今天遇到一个比较神奇的问题,客户某套测试数据库断电重启了,重启时发现数据库提示
ORA-01157: cannot identify/lock data file和ORA-01110的错误,经过检查发现是系统启动后未挂载存储,表空间都放在存储盘上,手工挂载存储后所有问题迎刃而解。当时没有记录问题,这里通过测试环境模拟重现问题。
制造实验数据
[oracle@XLJ181 ~]$ sqlplus / as sysdba
SQL*Plus: Release 11.2.0.4.0 Production on Mon Dec 10 19:27:14 2018
Copyright (c) 1982, 2013, Oracle. All rights reserved.
Connected to:
Oracle Database 11g Enterprise Edition Release 11.2.0.4.0 - 64bit Production
With the Partitioning, OLAP, Data Mining and Real Application Testing options
SYS@cams> create tablespace test datafile '/home/oracle/test.dbf' size 100M;
Tablespace created.
SYS@cams> create user test identified by 123456 default tablespace test;
User created.
SYS@cams> grant connect,resource to test;
Grant succeeded.
TEST@cams> create table test(id number primary key,name varchar2(20));
Table created.
TEST@cams> insert into test values(1,'bob');
1 row created.
TEST@cams> insert into test values(2,'joe');
1 row created.
TEST@cams> select count(*) from test;
COUNT(*)
----------
2
TEST@cams> conn / as sysdba
Connected.
SYS@cams> shutdown immediate;
Database closed.
Database dismounted.
ORACLE instance shut down.
SYS@cams> exit
Disconnected from Oracle Database 11g Enterprise Edition Release 11.2.0.4.0 - 64bit Production
With the Partitioning, OLAP, Data Mining and Real Application Testing options
模拟文件误删除
[oracle@XLJ181 ~]$ mv /home/oracle/test.dbf /home/oracle/test.dbf.bak
故障出现
启动数据库,发现数据文件不存在:
[oracle@XLJ181 ~]$ sqlplus / as sysdba
SQL*Plus: Release 11.2.0.4.0 Production on Mon Dec 10 19:38:26 2018
Copyright (c) 1982, 2013, Oracle. All rights reserved.
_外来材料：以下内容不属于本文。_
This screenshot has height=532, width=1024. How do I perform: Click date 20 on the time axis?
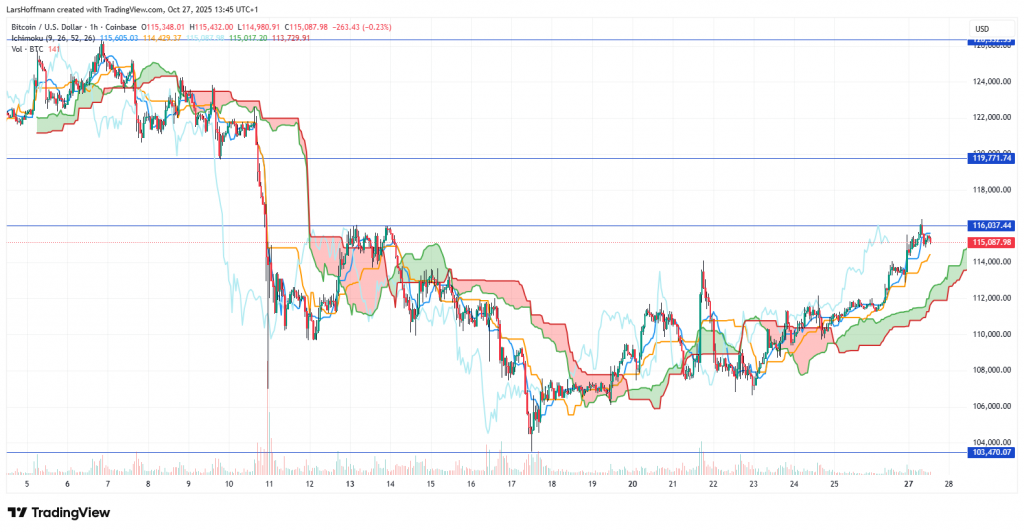632,482
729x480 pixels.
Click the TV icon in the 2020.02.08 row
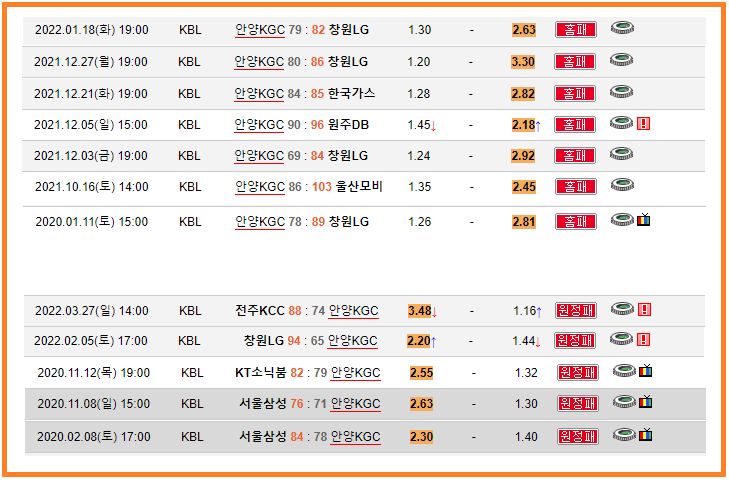click(x=646, y=435)
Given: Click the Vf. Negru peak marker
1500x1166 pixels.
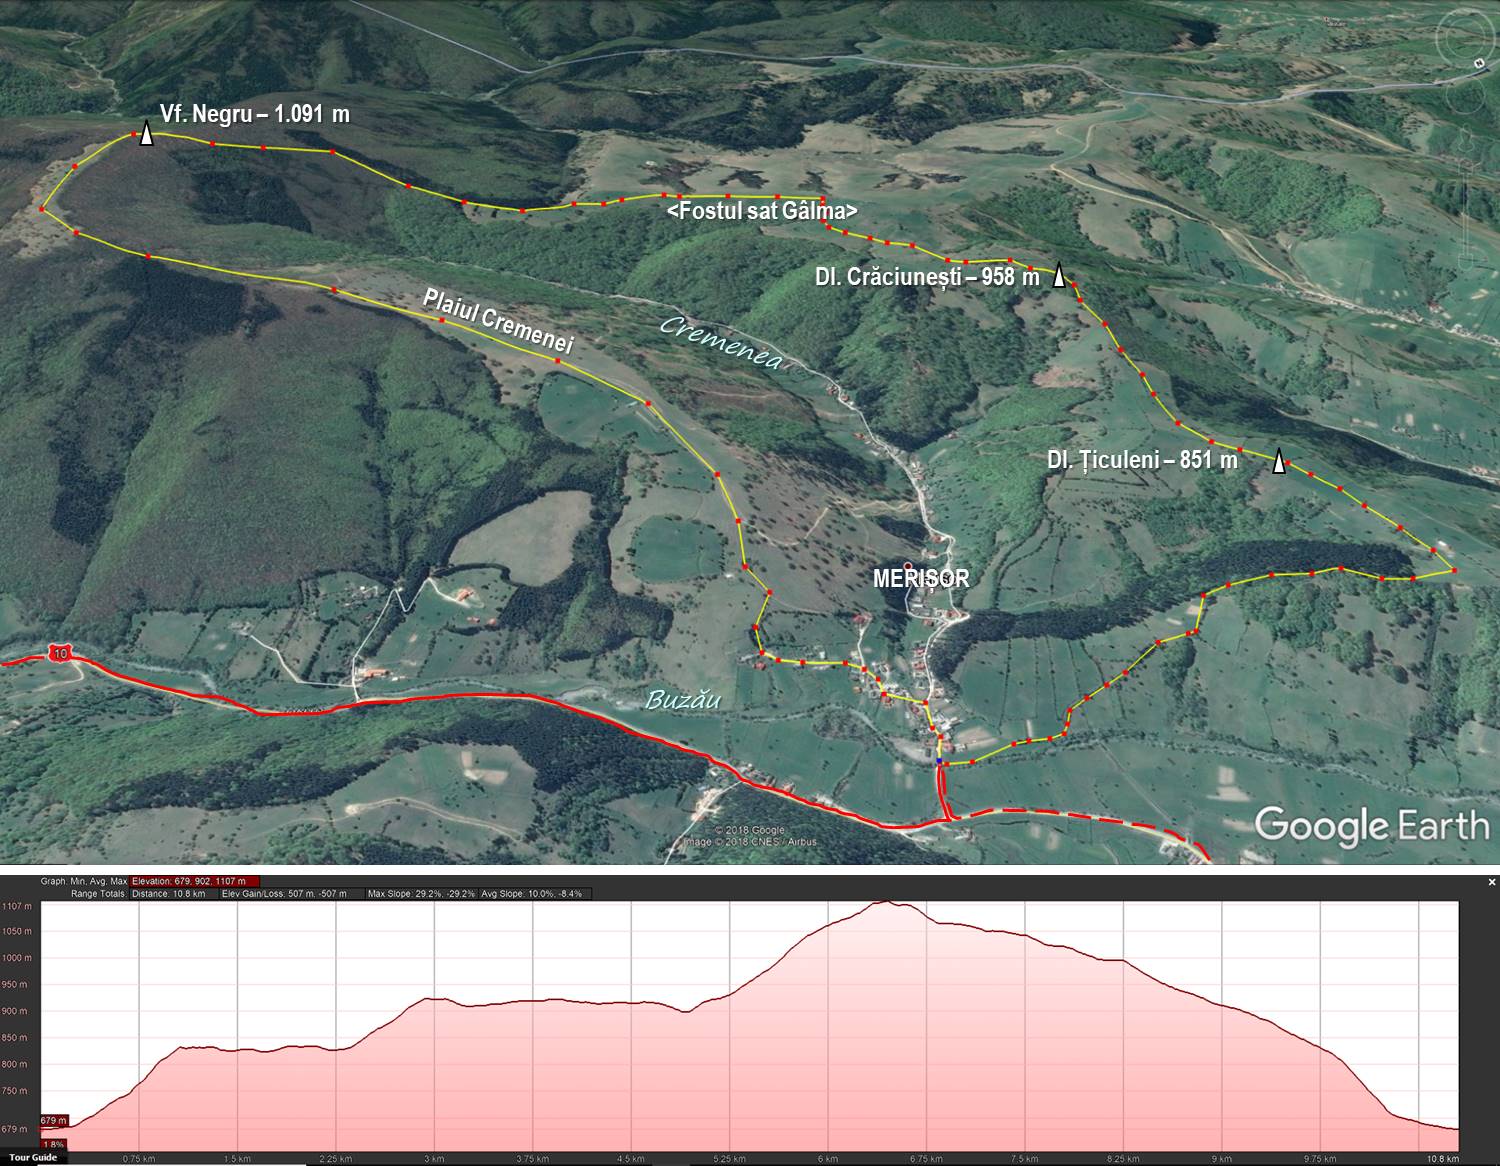Looking at the screenshot, I should [x=146, y=134].
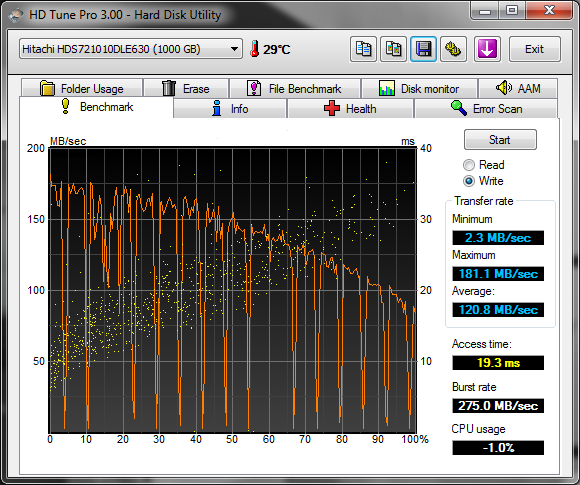
Task: Open the AAM tab
Action: click(518, 88)
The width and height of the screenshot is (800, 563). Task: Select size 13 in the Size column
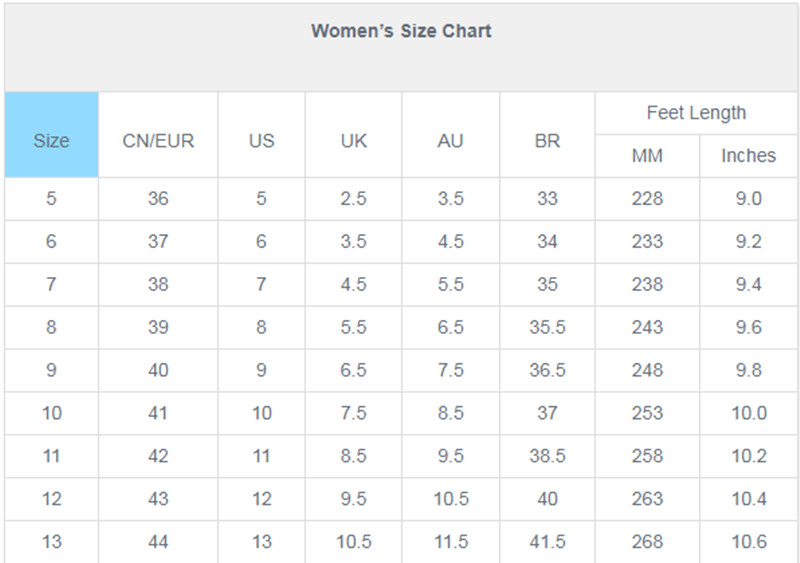click(x=52, y=542)
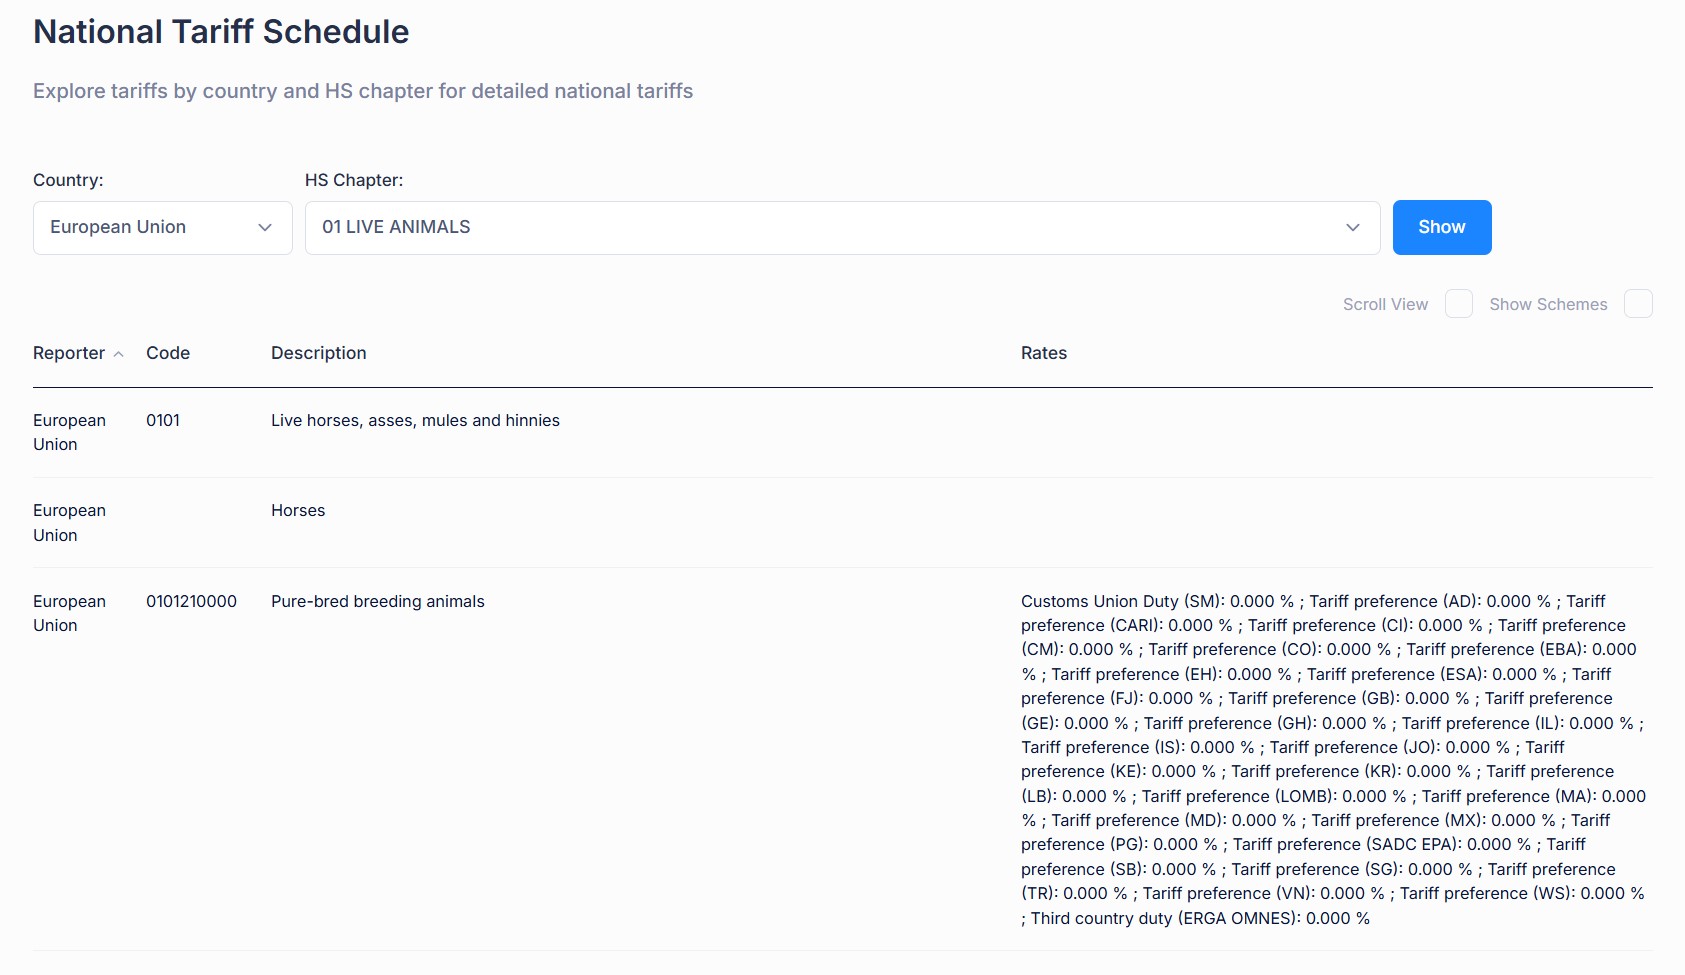Click the Live horses, asses, mules description
The height and width of the screenshot is (975, 1685).
[415, 420]
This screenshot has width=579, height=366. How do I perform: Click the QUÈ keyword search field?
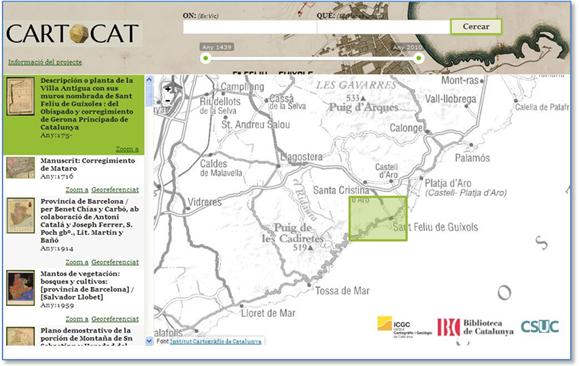coord(384,27)

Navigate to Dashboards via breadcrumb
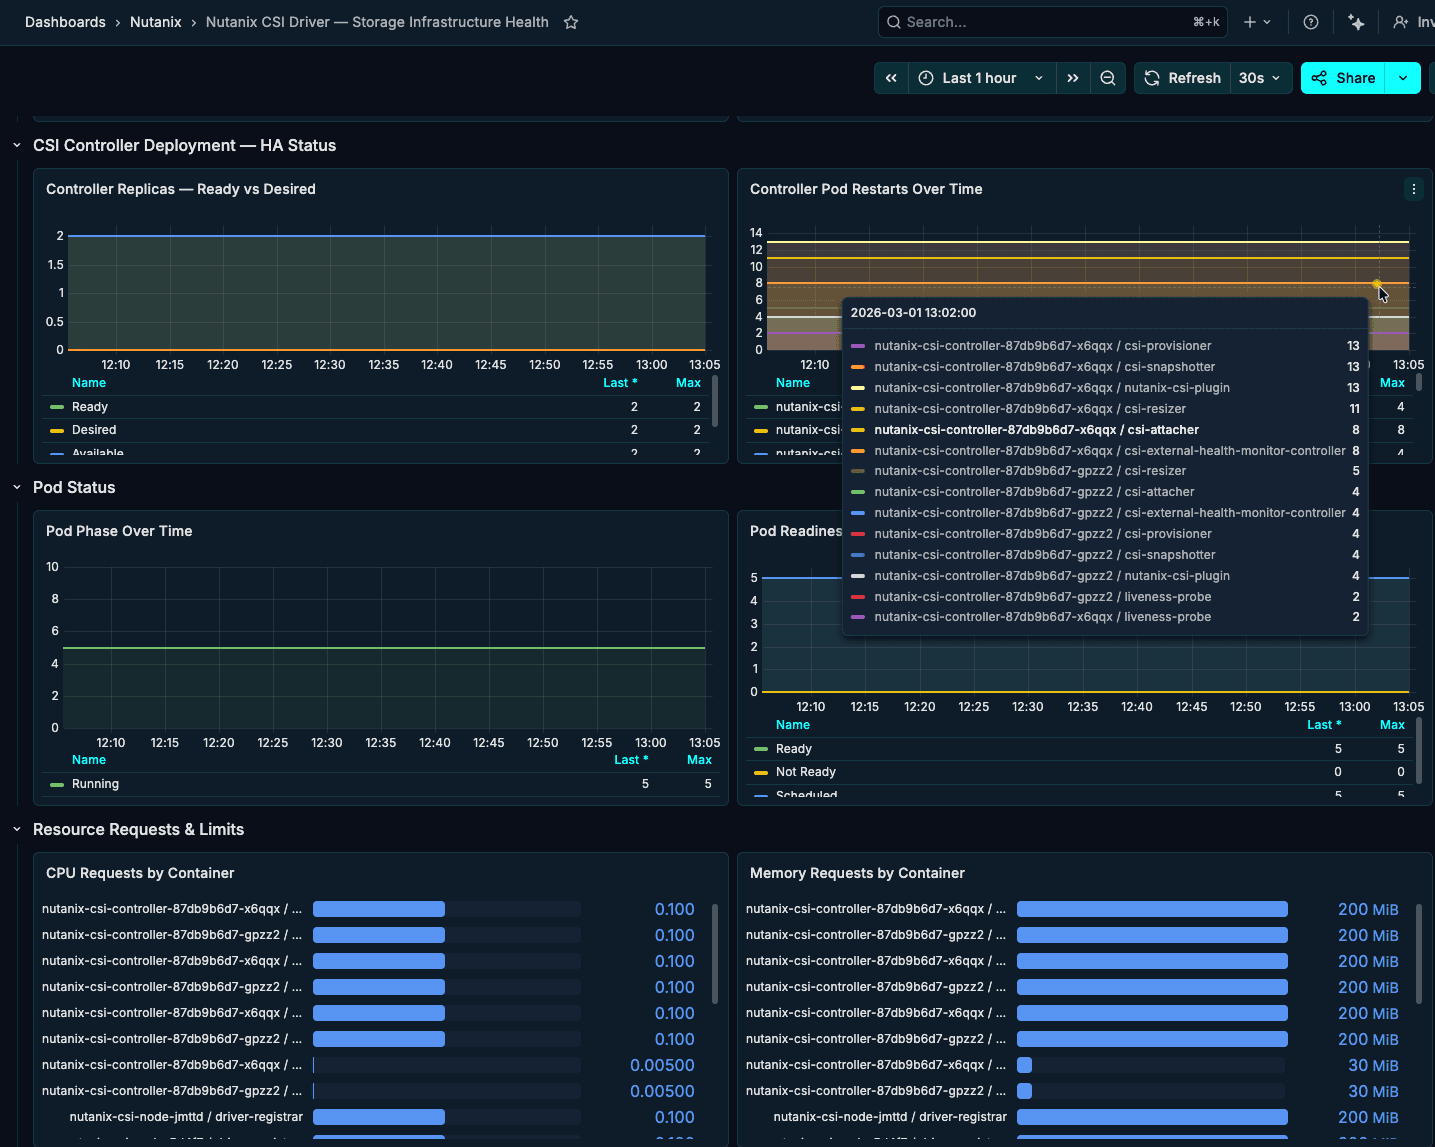65,21
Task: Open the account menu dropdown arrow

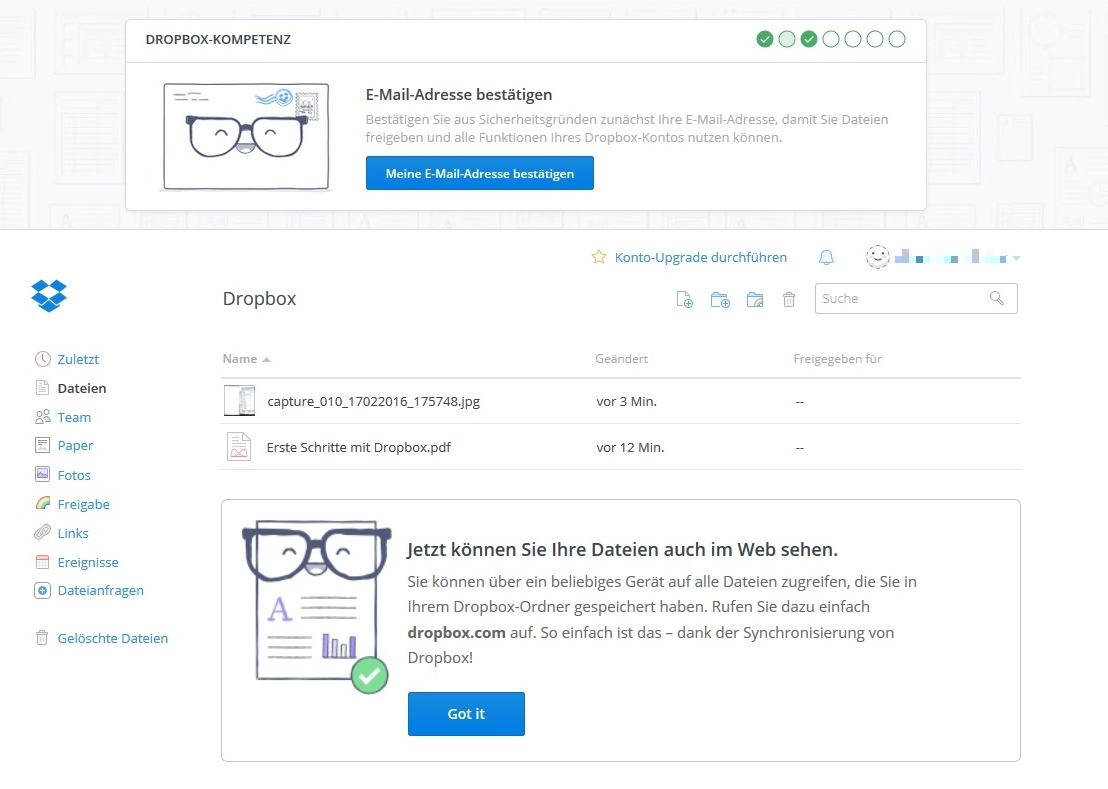Action: pos(1016,259)
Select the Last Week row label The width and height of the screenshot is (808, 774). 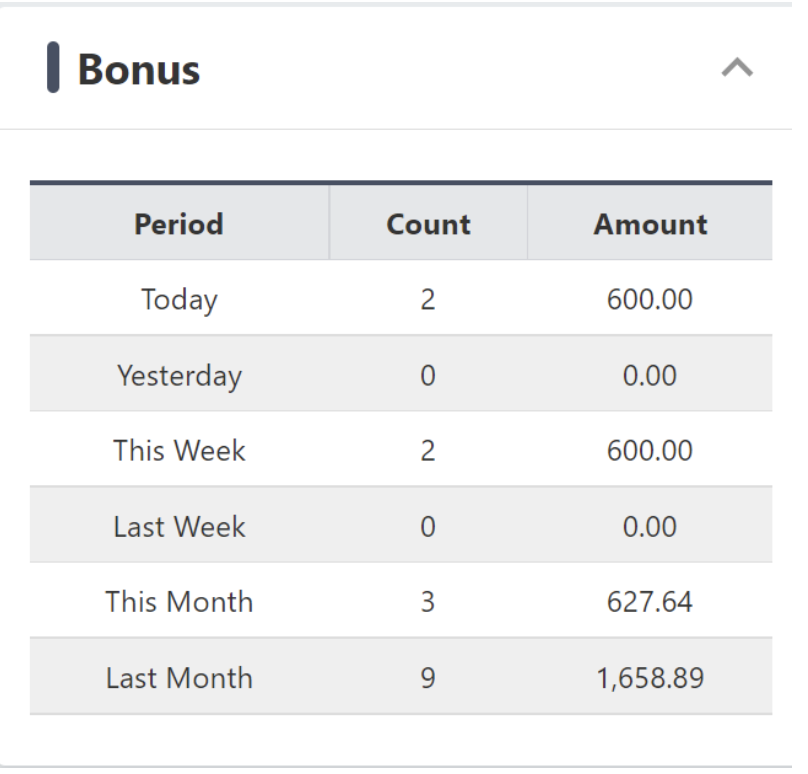tap(179, 526)
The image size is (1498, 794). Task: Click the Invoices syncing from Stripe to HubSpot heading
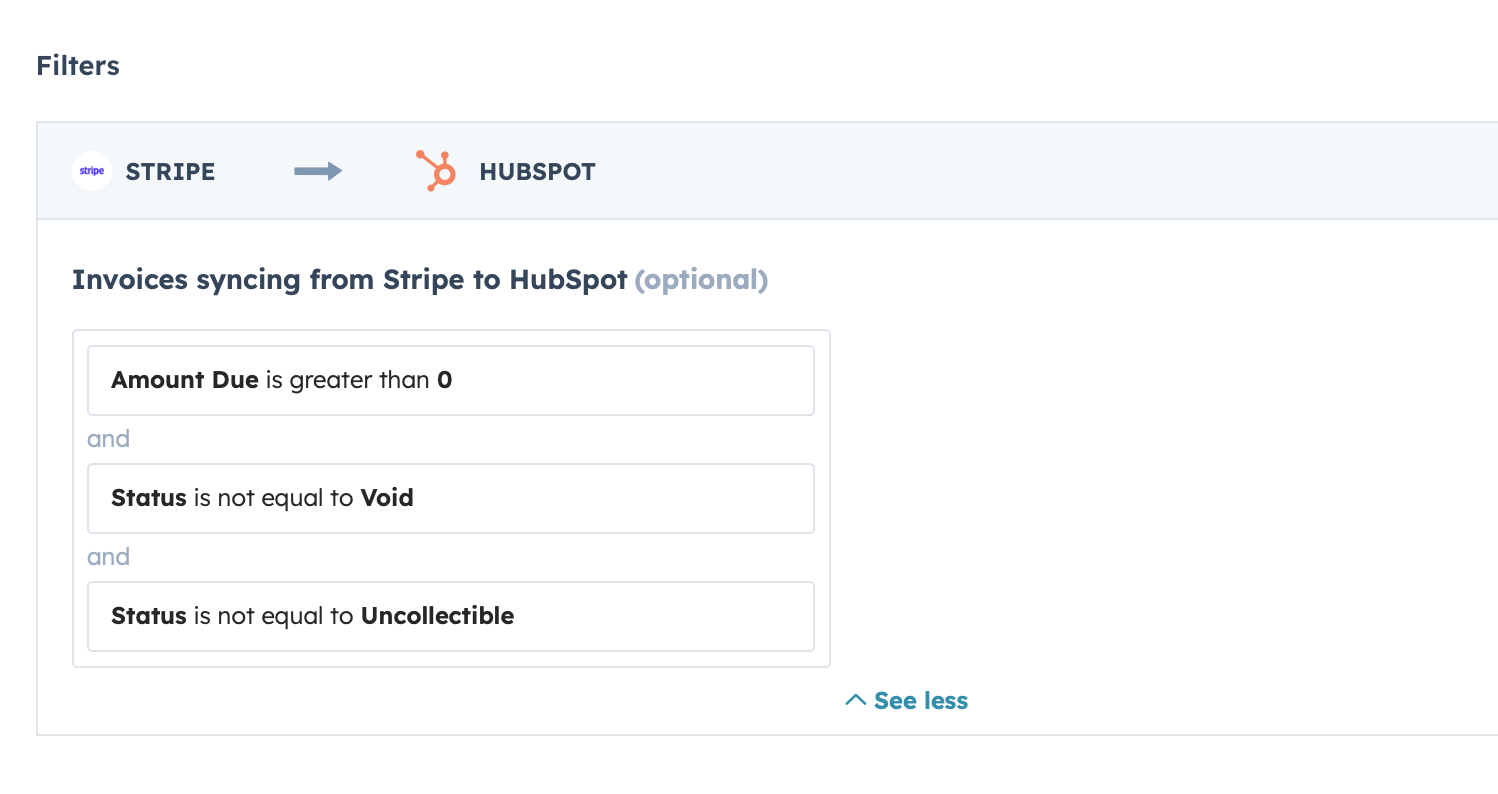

Connected to an idle instance.
SYS@cams> startup;
ORACLE instance started.
Total System Global Area 5344731136 bytes
Fixed Size 2262656 bytes
Variable Size 1040189824 bytes
Database Buffers 4294967296 bytes
Redo Buffers 7311360 bytes
Database mounted.
ORA-01157: cannot identify/lock data file 63 - see DBWR trace file
ORA-01110: data file 63: '/home/oracle/test.dbf'
查看trace文件:
Mon Dec 10 19:38:35 2018
ALTER DATABASE OPEN
Errors in file /u01/app/oracle/diag/rdbms/cams/cams/trace/cams_dbw0_21153.trc:
ORA-01157: cannot identify/lock data file 63 - see DBWR trace file
ORA-01110: data file 63: '/home/oracle/test.dbf'
ORA-27037: unable to obtain file status
Linux-x86_64 Error: 2: No such file or directory
Additional information: 3
Errors in file /u01/app/oracle/diag/rdbms/cams/cams/trace/cams_ora_21175.trc:
ORA-01157: cannot identify/lock data file 63 - see DBWR trace file
ORA-01110: data file 63: '/home/oracle/test.dbf'
ORA-1157 signalled during: ALTER DATABASE OPEN...
查看
cams_ora_21175.trc文件,报错信息如下:
DDE: Problem Key 'ORA 1110' was flood controlled (0x1) (no incident)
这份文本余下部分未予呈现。